▸ **Text provided**
The switch of directors from Richard Donner to Richard Lester [during production of the Superman movies] may have involved more than window dressing and contractual squabbles, but it is difficult from this corner to sort out the Donner footage from the Lester footage and assign responsibility and meaning for each….
Still, I suspect that the switch from Donner to Lester has resulted in a perceptible shift from the rollicking adventurousness of Superman I with its intimations of a happily unfurrowed brow, to a mood of pessimism and disenchantment in Superman II. Again, I got the feeling of decline and fall from the very first shot of the skyline around the Daily Planet. The screen seemed comparatively gray and somber, and then the next scene seemed equally gray and somber, and so on and so forth. Superman I seemed in retrospect glossier, shinier, livelier. The change may not be due just to Lester's dark, uneasy fragmented view of human existence, but also to an inevitable evolution of the screen Superman. In his first incarnation, he was superior in strength to everyone he encountered on earth. In Superman II he is pitted against superfiends from his own planet, and the contest hangs in the balance almost to the end.

▸ **Aim a**
Count the lines in the listing that contain the string "agent", treating uppercase and lowercase as different, and reply with the number alone.
The passage on the Superman films has no connection to the listing that comes after it.

▸ **Given records**

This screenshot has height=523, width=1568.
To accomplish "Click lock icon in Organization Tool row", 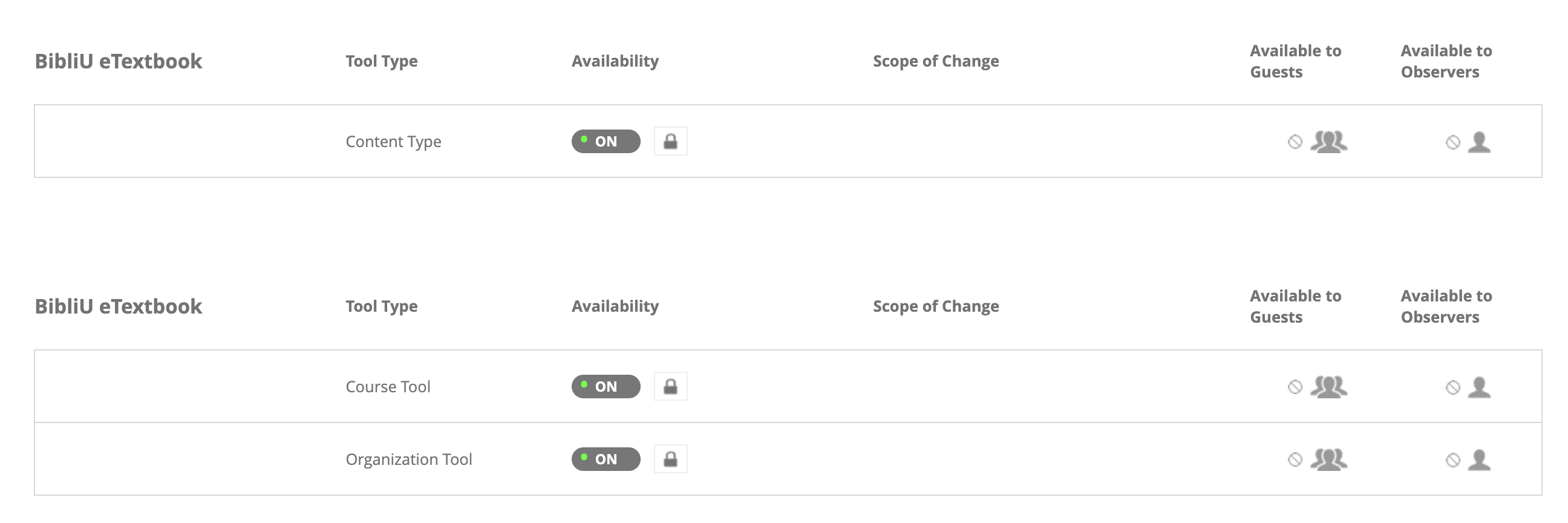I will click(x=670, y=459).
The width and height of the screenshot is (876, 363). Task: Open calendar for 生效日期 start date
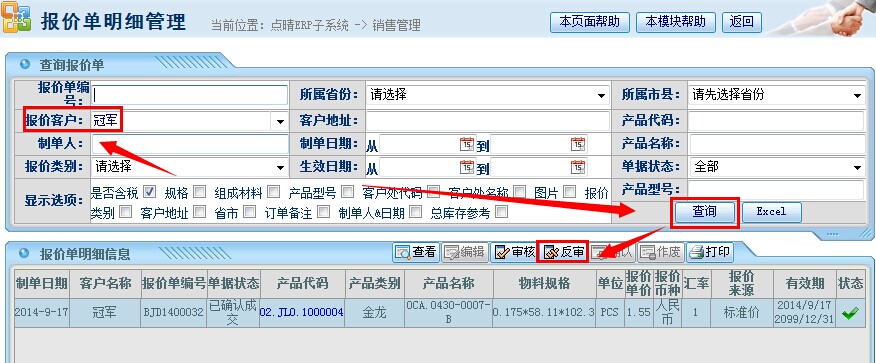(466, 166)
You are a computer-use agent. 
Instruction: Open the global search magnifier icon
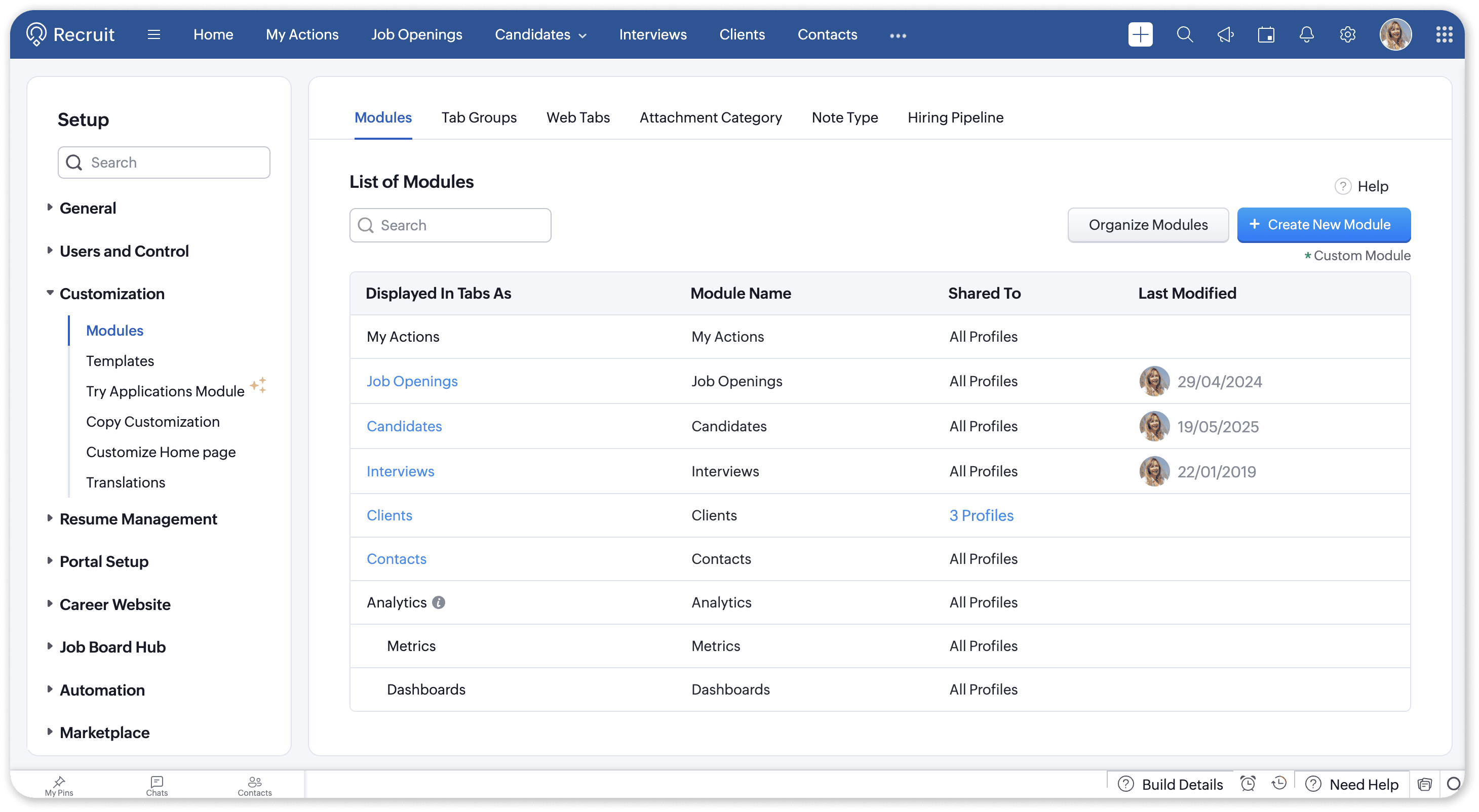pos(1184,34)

---

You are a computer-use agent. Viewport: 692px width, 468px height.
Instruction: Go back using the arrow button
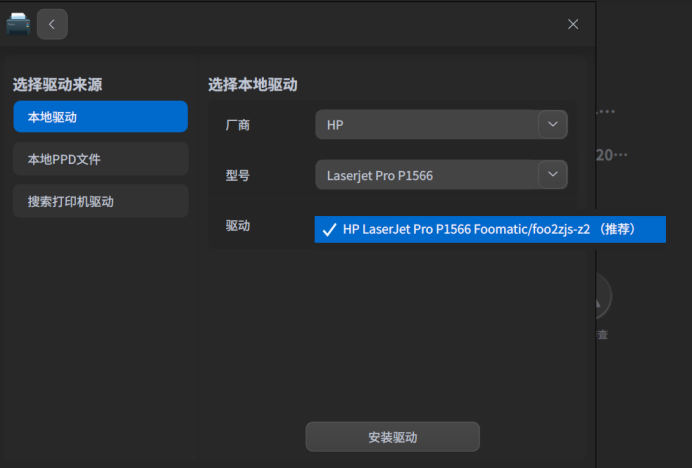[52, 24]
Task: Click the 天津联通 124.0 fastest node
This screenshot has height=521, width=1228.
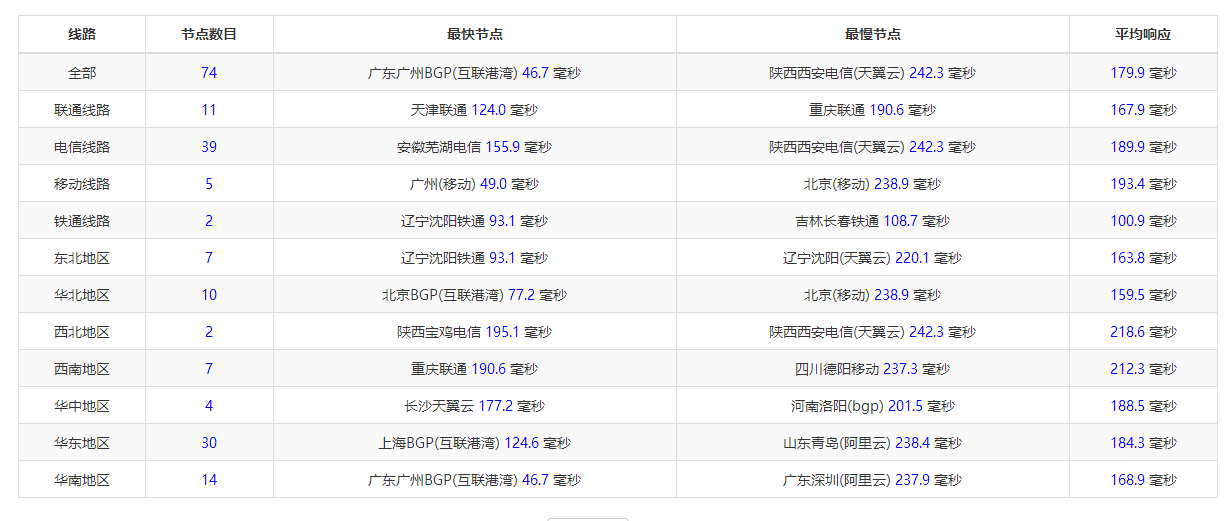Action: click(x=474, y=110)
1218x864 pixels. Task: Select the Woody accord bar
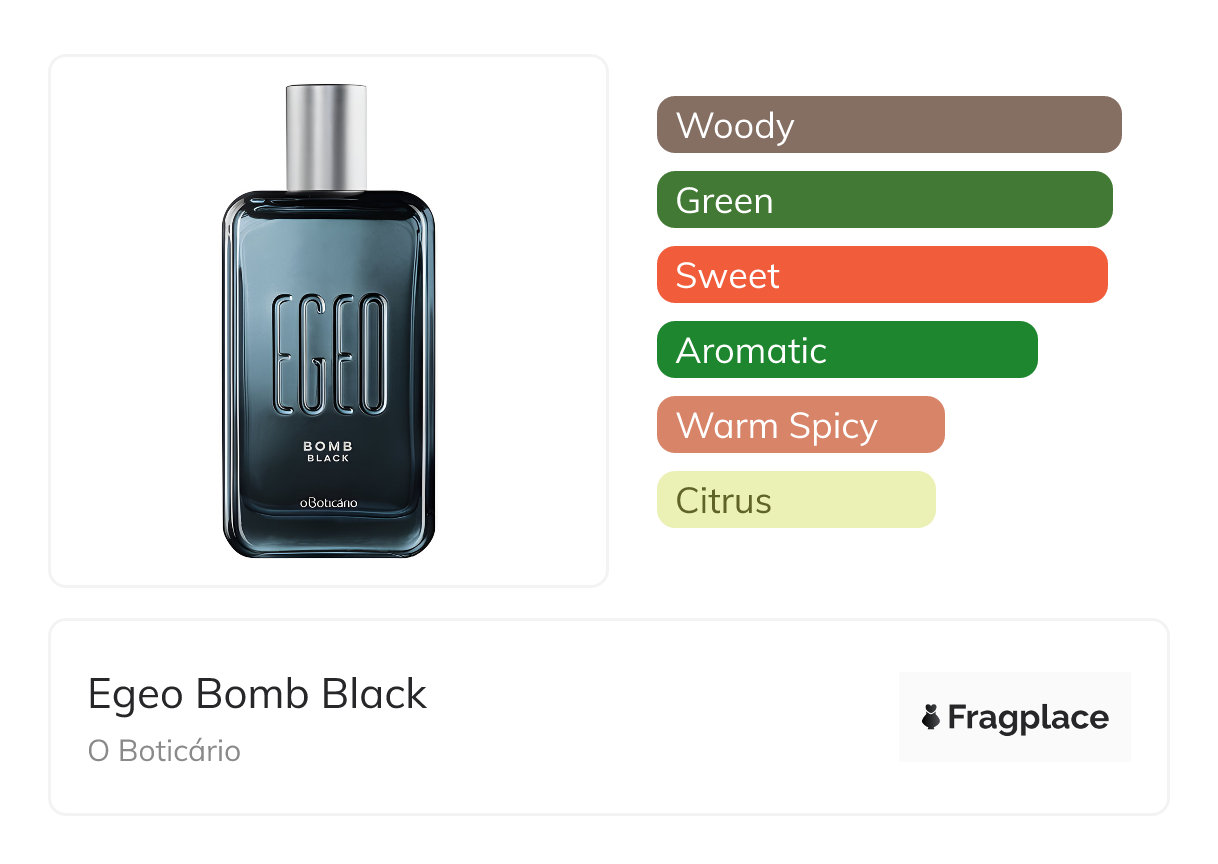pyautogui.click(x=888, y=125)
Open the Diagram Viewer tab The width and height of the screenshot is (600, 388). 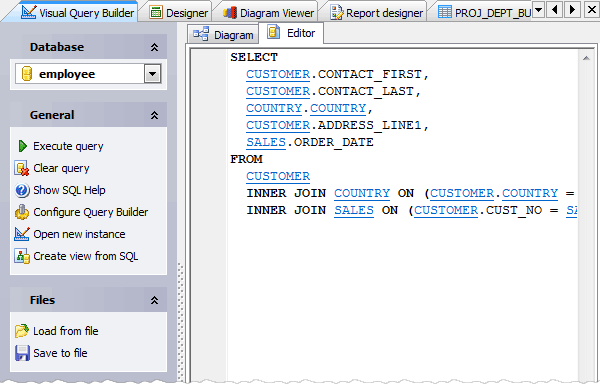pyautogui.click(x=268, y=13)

* * *

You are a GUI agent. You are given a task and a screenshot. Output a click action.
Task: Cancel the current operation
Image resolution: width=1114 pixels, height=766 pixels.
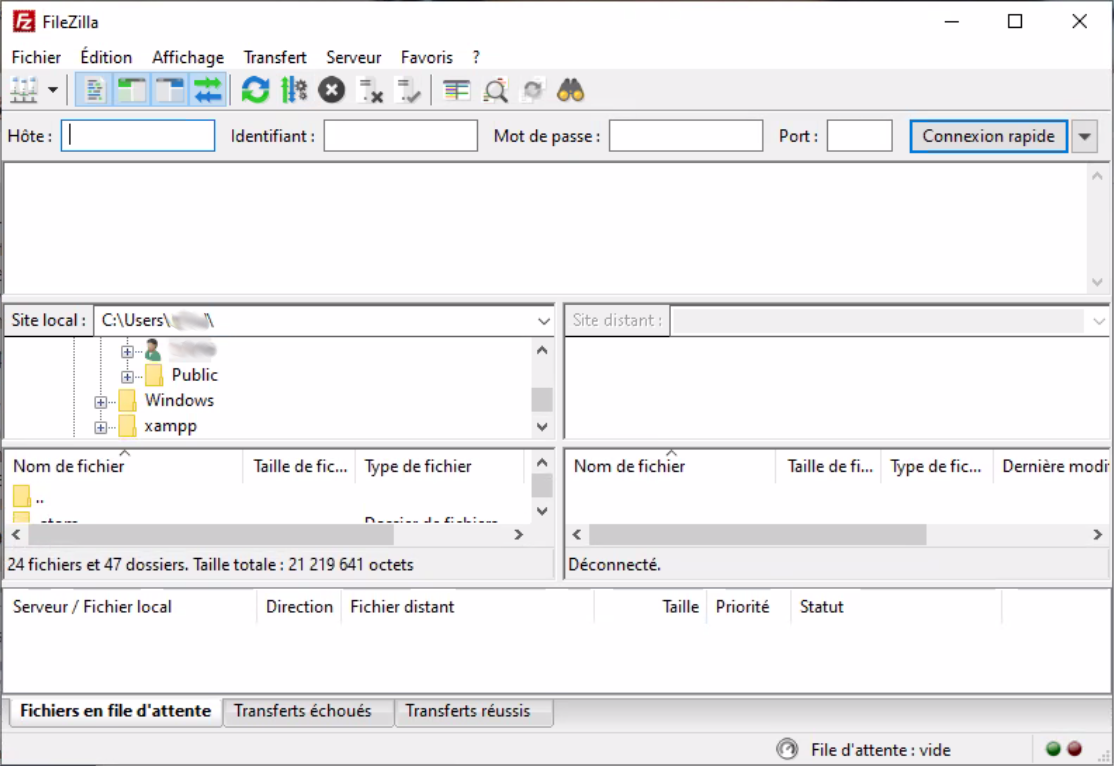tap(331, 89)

▸ **Aim b**
Transcribe the passage on the Superman films from "The switch of" up to and including "meaning for each….".

▸ **Task response a**
3

▸ **Task response b**
The switch of directors from Richard Donner to Richard Lester [during production of the Superman movies] may have involved more than window dressing and contractual squabbles, but it is difficult from this corner to sort out the Donner footage from the Lester footage and assign responsibility and meaning for each….